** Provided passage **
"""

= Hnanisho I =

Ḥnanishoʿ I, called Ḥnanishoʿ the Exegete, was patriarch of the Church of the East between 686 and 698. His name means 'mercy of Jesus'. Hnanishoʿ offended the caliph ʿAbd al-Malik with a remark about Islam, which gave his enemies the opportunity to dethrone him in 691. He spent the next two years of his reign either in prison or, after surviving a murder attempt, in hiding, while the throne of Seleucia-Ctesiphon was occupied by the anti-patriarch Yohannan Garba ('the Leper'). He was restored in 693, after Yohannan's disgrace and death. After his death he was rehabilitated by his successor Sliba-zkha.

== Sources ==
Brief accounts of the patriarchate of Hnanishoʿ are given in the Ecclesiastical Chronicle of the Jacobite writer Bar Hebraeus (floruit 1280) and in the ecclesiastical histories of the Nestorian writers Mari (twelfth-century), ʿAmr (fourteenth-century) and Sliba (fourteenth-century). A modern assessment of his reign is in David Wilmshurst's The Martyred Church.

== Hnanishoʿ's patriarchate ==
Hnanishoʿ was a student under Gabriel Arya at the School of Seleucia-Ctesiphon.

"""

Stored data entries
"""

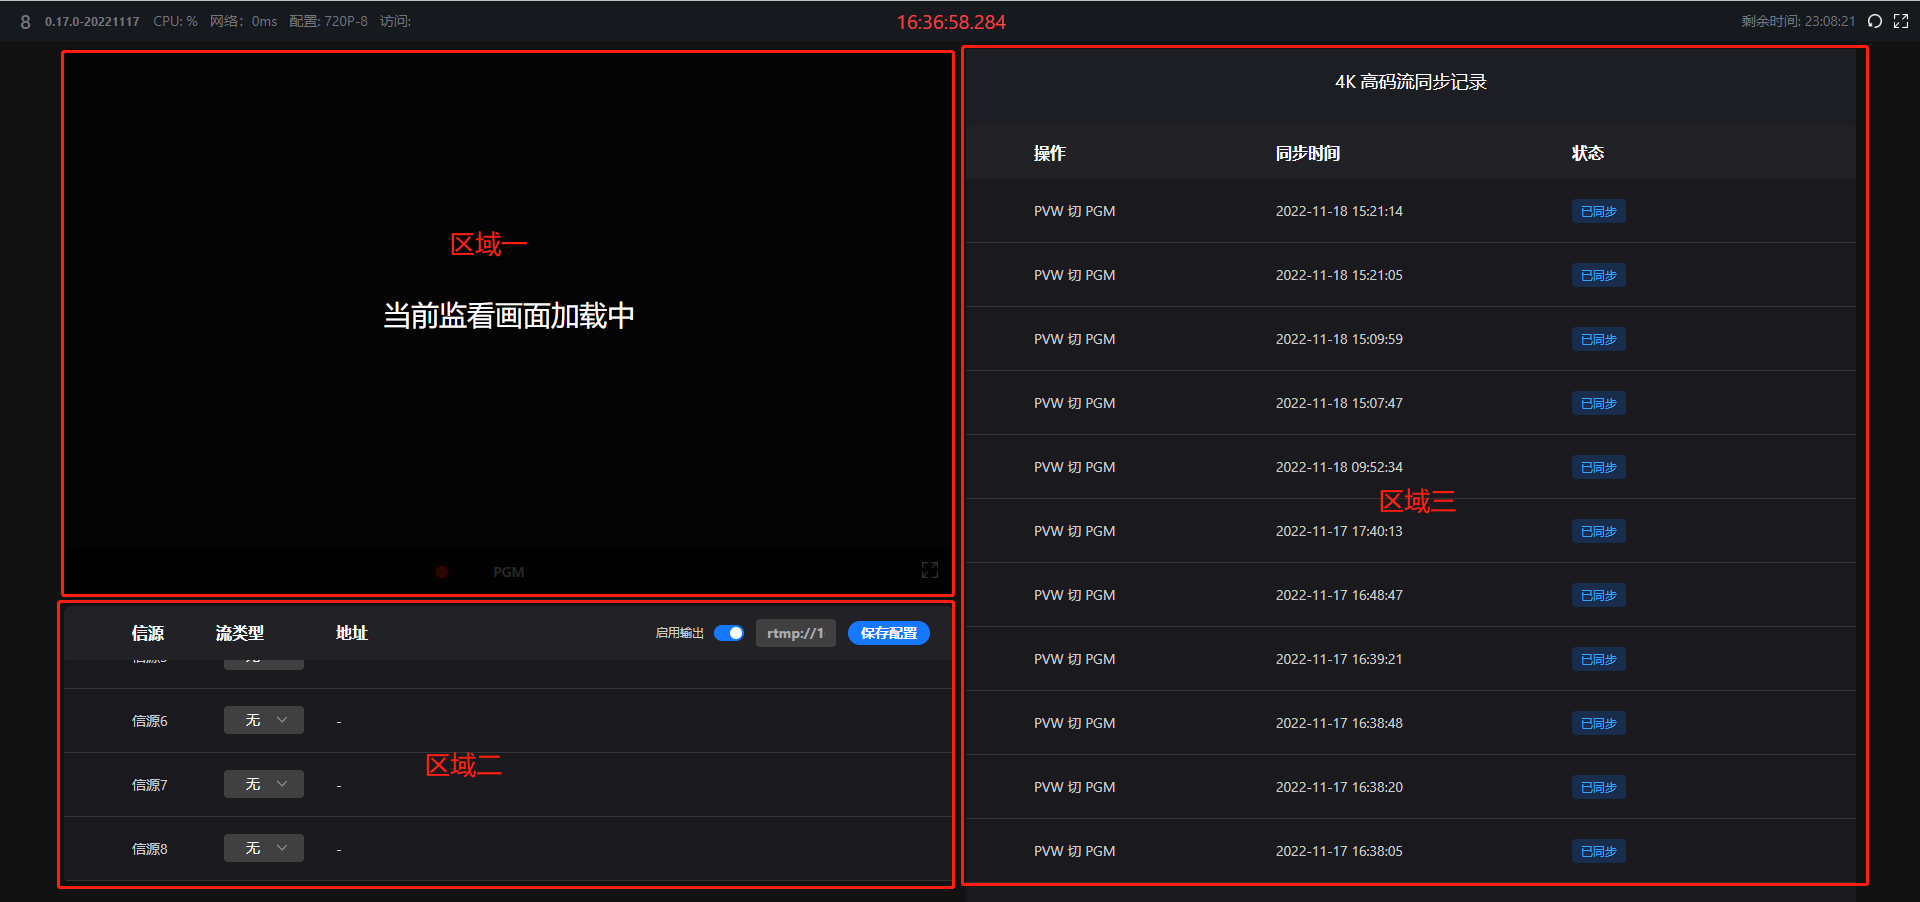Click the red record indicator beside PGM

(x=442, y=572)
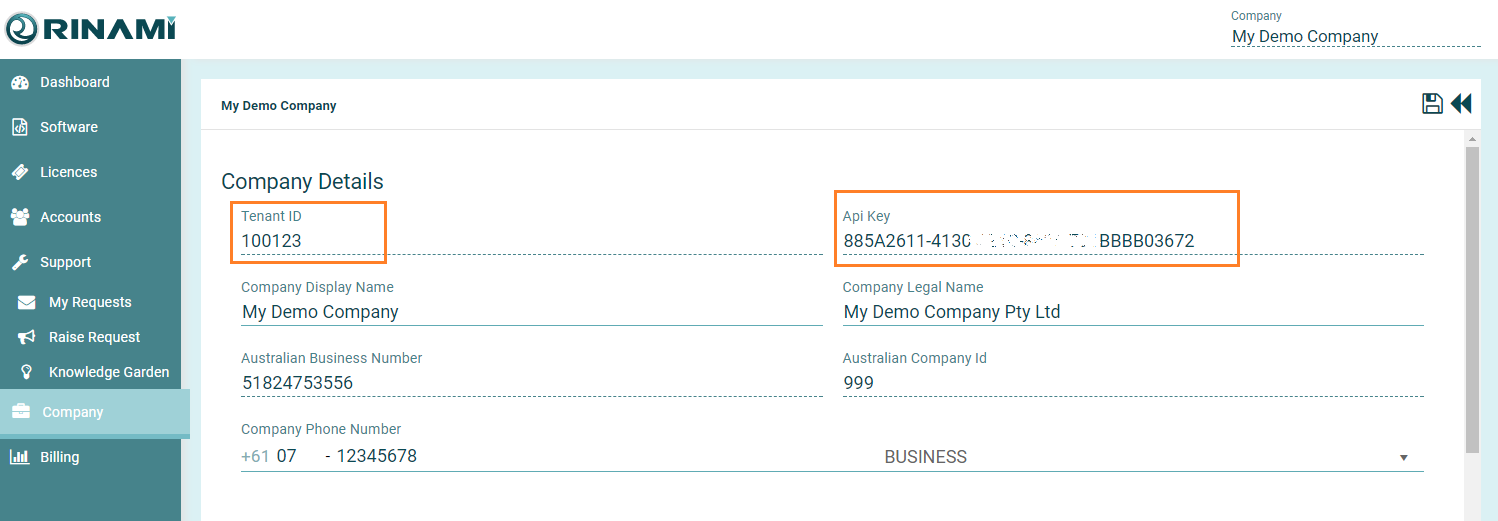
Task: Select the Company sidebar item
Action: click(x=72, y=412)
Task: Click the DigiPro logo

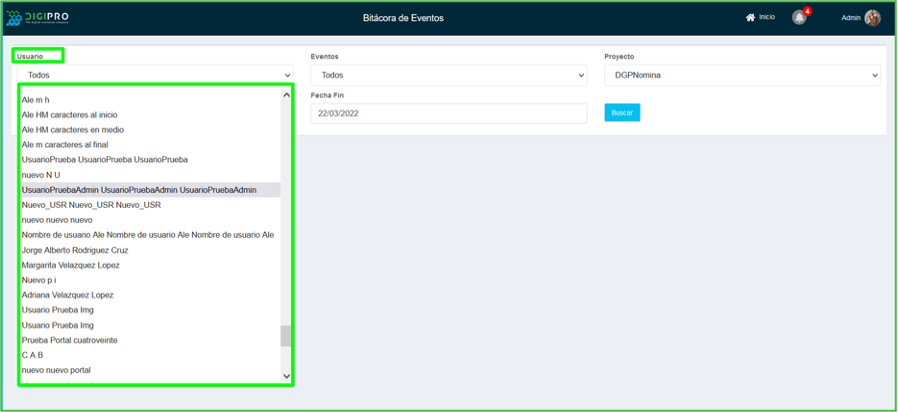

"""

** What the task requires **
From the passage on Hnanisho I, set down word for word the part that begins at the words "Ḥnanishoʿ I, called" and stops after the words "his successor Sliba-zkha.".

** Exercise result **
Ḥnanishoʿ I, called Ḥnanishoʿ the Exegete, was patriarch of the Church of the East between 686 and 698. His name means 'mercy of Jesus'. Hnanishoʿ offended the caliph ʿAbd al-Malik with a remark about Islam, which gave his enemies the opportunity to dethrone him in 691. He spent the next two years of his reign either in prison or, after surviving a murder attempt, in hiding, while the throne of Seleucia-Ctesiphon was occupied by the anti-patriarch Yohannan Garba ('the Leper'). He was restored in 693, after Yohannan's disgrace and death. After his death he was rehabilitated by his successor Sliba-zkha.